Simone Pontisso

Personal information
- Date of birth: 20 March 1997 (age 29)
- Place of birth: San Daniele del Friuli, Italy
- Height: 1.84 m (6 ft 0 in)
- Position: Defensive midfielder

Team information
- Current team: Cremonese
- Number: 20

Youth career
- 0000–2015: Udinese

Senior career*
- Years: Team / Apps / (Gls)
- 2015–2019: Udinese / 2 / (0)
- 2016–2017: → SPAL (loan) / 5 / (1)
- 2019–2022: Vicenza Virtus / 70 / (3)
- 2022: Pescara / 16 / (0)
- 2022–2026: Catanzaro / 122 / (11)
- 2026–: Cremonese / 0 / (0)

International career^{‡}
- 2015–2016: Italy U19 / 7 / (2)
- 2016: Italy U20 / 4 / (0)

Medal record
Men's football
Representing Italy
UEFA European Under-19 Championship
| Runner-up | 2016 Germany |  |

= Simone Pontisso =

Italian footballer

Simone Pontisso (born 20 March 1997) is an Italian professional footballer who plays as a defensive midfielder for club Cremonese.

==Club career==
Pontisso is a youth exponent from Udinese.

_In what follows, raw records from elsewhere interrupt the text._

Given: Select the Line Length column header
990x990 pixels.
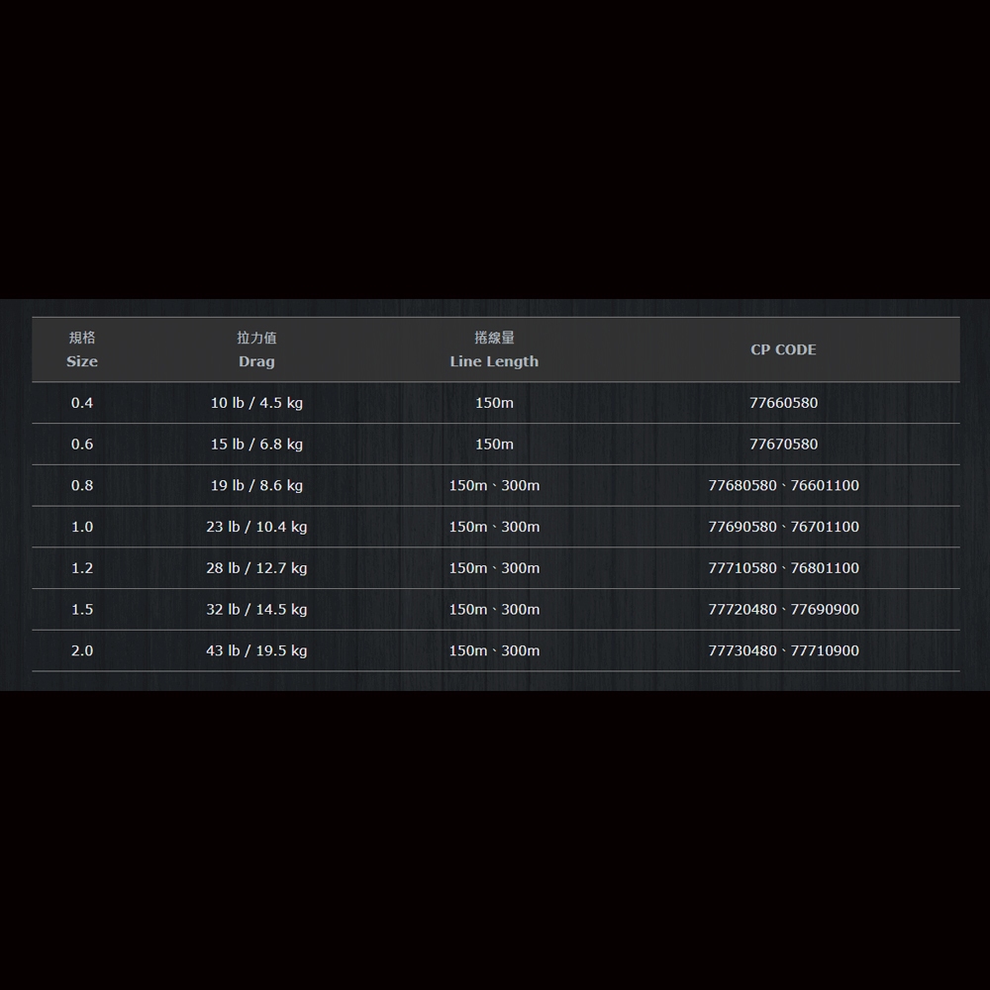Looking at the screenshot, I should [x=494, y=350].
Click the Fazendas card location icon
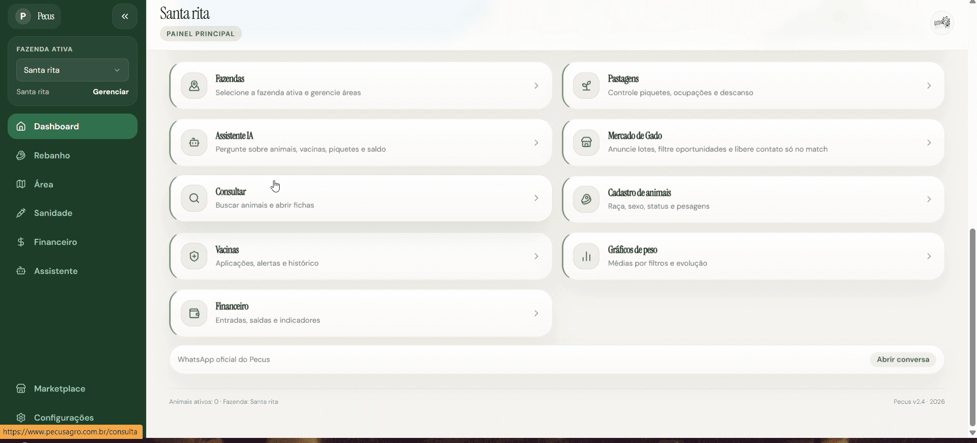 pyautogui.click(x=194, y=86)
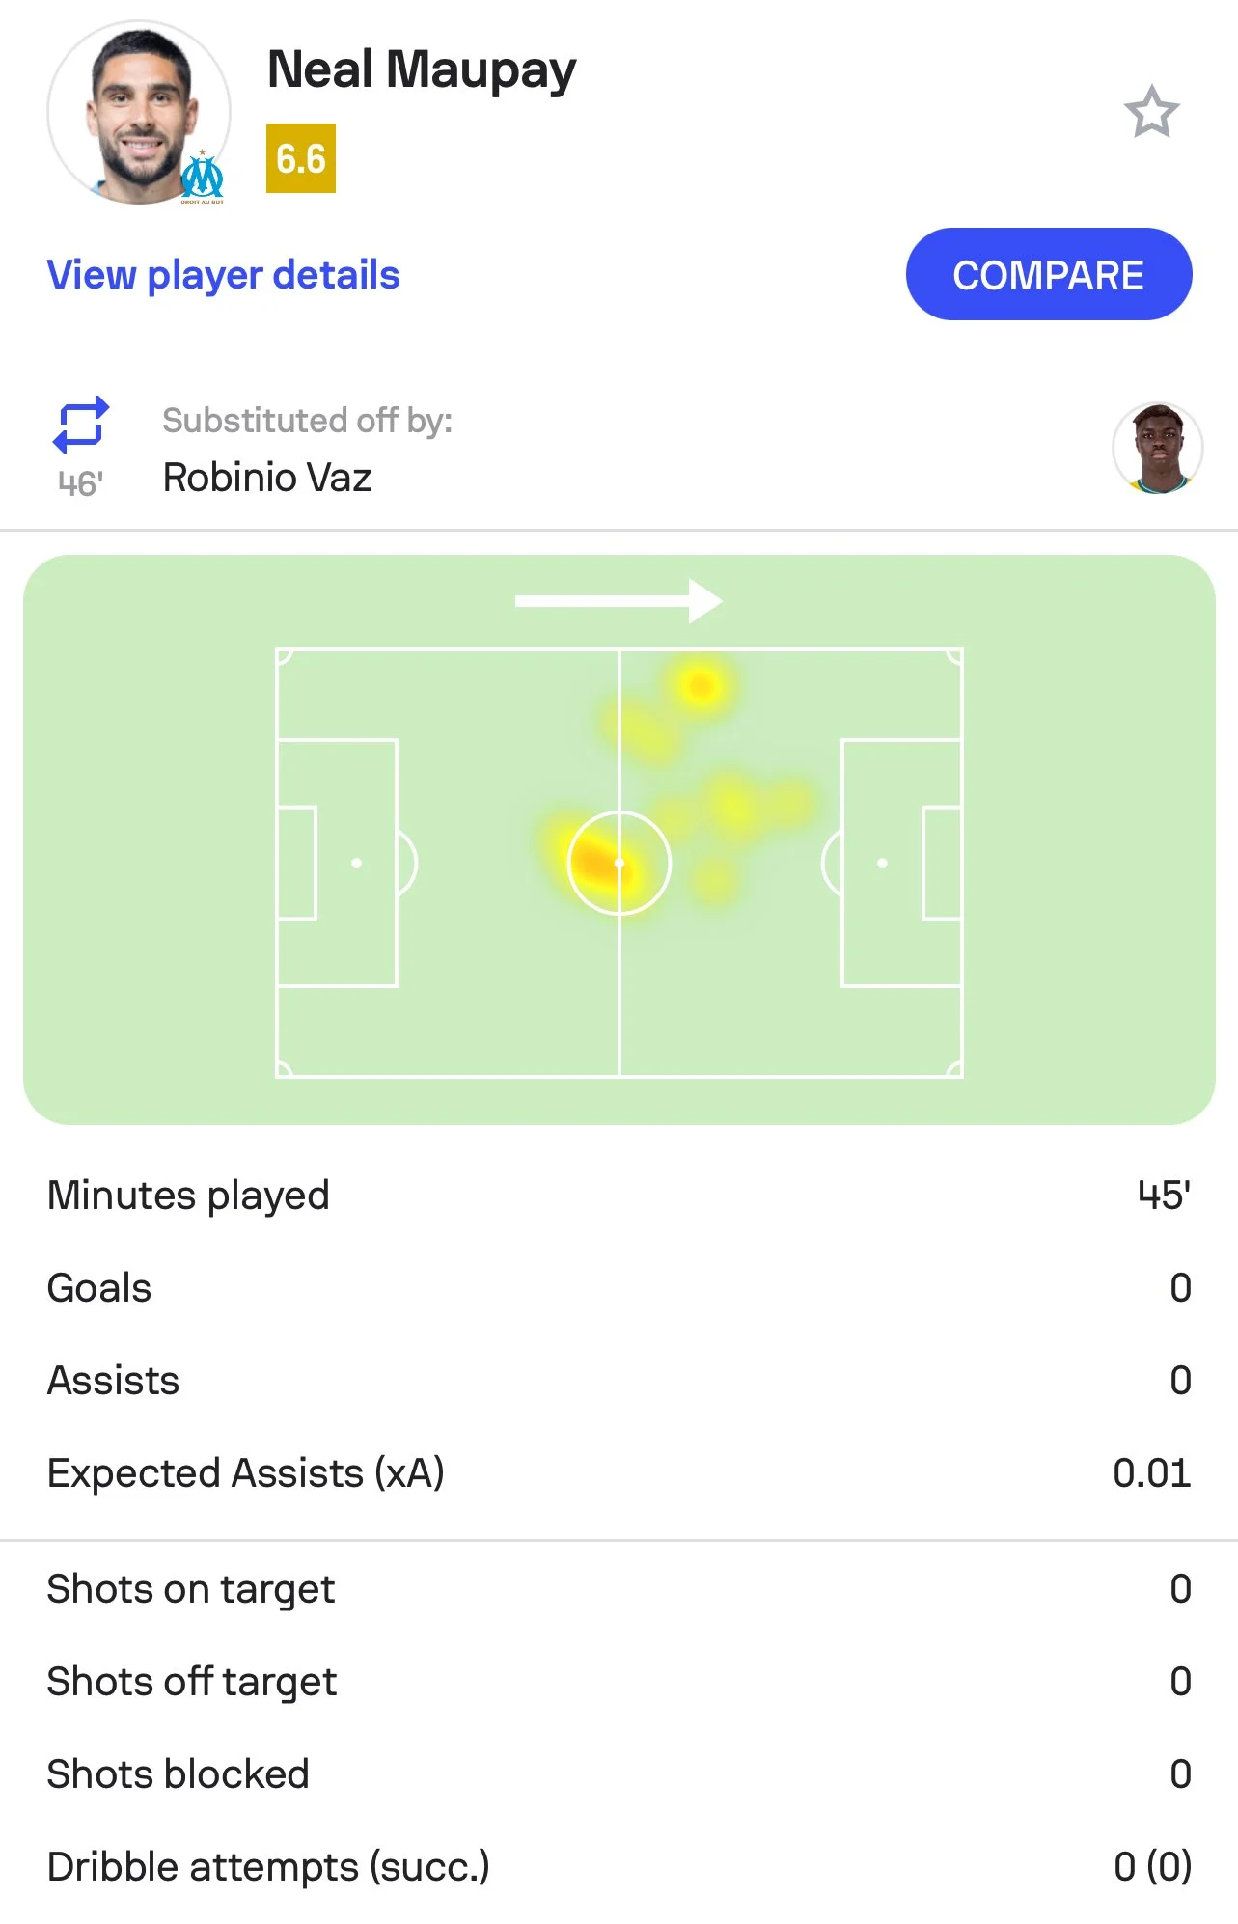Click the heatmap hotspot at center circle

pyautogui.click(x=600, y=860)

He made his Serie A debut at 31 May 2015 against Cagliari Calcio. He replaced Stipe Perica at half-time in a 4–3 away defeat.

In July 2016, Pontisso was loaned out to SPAL to play in Serie B.

On 30 January 2019, he signed with Vicenza Virtus.

On 31 January 2022, Pontisso moved to Pescara.

On 5 July 2022, he signed a two-year contract with Catanzaro.